### What you will do
Each line of the material should be output exactly as shown.

Records to use Block Start

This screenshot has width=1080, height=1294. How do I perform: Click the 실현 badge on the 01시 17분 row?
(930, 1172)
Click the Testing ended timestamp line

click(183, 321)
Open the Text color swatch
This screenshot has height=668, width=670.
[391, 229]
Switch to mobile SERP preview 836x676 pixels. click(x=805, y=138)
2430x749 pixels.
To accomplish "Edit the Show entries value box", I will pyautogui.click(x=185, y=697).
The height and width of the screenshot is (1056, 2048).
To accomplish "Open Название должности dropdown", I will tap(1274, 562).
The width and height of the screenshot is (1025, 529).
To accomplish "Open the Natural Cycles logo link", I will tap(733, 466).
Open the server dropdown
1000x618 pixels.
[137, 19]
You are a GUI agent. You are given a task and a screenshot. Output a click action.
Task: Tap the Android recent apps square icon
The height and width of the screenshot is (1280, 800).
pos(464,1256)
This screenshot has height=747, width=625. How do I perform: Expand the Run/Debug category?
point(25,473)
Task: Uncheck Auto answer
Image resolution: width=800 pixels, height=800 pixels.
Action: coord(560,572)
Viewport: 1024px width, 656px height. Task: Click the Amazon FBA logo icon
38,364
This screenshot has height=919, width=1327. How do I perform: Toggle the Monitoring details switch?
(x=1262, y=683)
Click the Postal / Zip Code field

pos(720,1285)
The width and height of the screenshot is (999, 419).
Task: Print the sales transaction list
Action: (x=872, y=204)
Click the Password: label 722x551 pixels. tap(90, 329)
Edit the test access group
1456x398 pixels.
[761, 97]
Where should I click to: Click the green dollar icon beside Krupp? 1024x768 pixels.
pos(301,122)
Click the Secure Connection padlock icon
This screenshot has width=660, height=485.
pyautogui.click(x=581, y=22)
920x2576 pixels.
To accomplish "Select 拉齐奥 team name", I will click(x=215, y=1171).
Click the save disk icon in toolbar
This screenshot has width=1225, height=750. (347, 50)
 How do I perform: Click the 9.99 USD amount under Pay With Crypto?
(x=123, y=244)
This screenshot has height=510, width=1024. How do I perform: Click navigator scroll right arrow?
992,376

Records to use Block End

### Problem solution
This screenshot has width=1080, height=1294. How do I perform: Click the 실현 badge on the 01시 17분 row?
(930, 1172)
Click the Testing ended timestamp line

click(183, 321)
Open the Text color swatch
This screenshot has height=668, width=670.
[391, 229]
Switch to mobile SERP preview 836x676 pixels. click(x=805, y=138)
2430x749 pixels.
To accomplish "Edit the Show entries value box", I will pyautogui.click(x=185, y=697).
The height and width of the screenshot is (1056, 2048).
To accomplish "Open Название должности dropdown", I will tap(1274, 562).
The width and height of the screenshot is (1025, 529).
To accomplish "Open the Natural Cycles logo link", I will tap(733, 466).
Open the server dropdown
1000x618 pixels.
[137, 19]
You are a GUI agent. You are given a task and a screenshot. Output a click action.
Task: Tap the Android recent apps square icon
The height and width of the screenshot is (1280, 800).
pos(464,1256)
This screenshot has height=747, width=625. How do I perform: Expand the Run/Debug category?
point(25,473)
Task: Uncheck Auto answer
Image resolution: width=800 pixels, height=800 pixels.
Action: coord(560,572)
Viewport: 1024px width, 656px height. Task: Click the Amazon FBA logo icon
38,364
This screenshot has height=919, width=1327. How do I perform: Toggle the Monitoring details switch?
(x=1262, y=683)
Click the Postal / Zip Code field

pos(720,1285)
The width and height of the screenshot is (999, 419).
Task: Print the sales transaction list
Action: (x=872, y=204)
Click the Password: label 722x551 pixels. tap(90, 329)
Edit the test access group
1456x398 pixels.
[761, 97]
Where should I click to: Click the green dollar icon beside Krupp? 1024x768 pixels.
pos(301,122)
Click the Secure Connection padlock icon
This screenshot has width=660, height=485.
pyautogui.click(x=581, y=22)
920x2576 pixels.
To accomplish "Select 拉齐奥 team name", I will click(x=215, y=1171).
Click the save disk icon in toolbar
This screenshot has width=1225, height=750. (347, 50)
 How do I perform: Click the 9.99 USD amount under Pay With Crypto?
(x=123, y=244)
This screenshot has height=510, width=1024. How do I perform: Click navigator scroll right arrow?
992,376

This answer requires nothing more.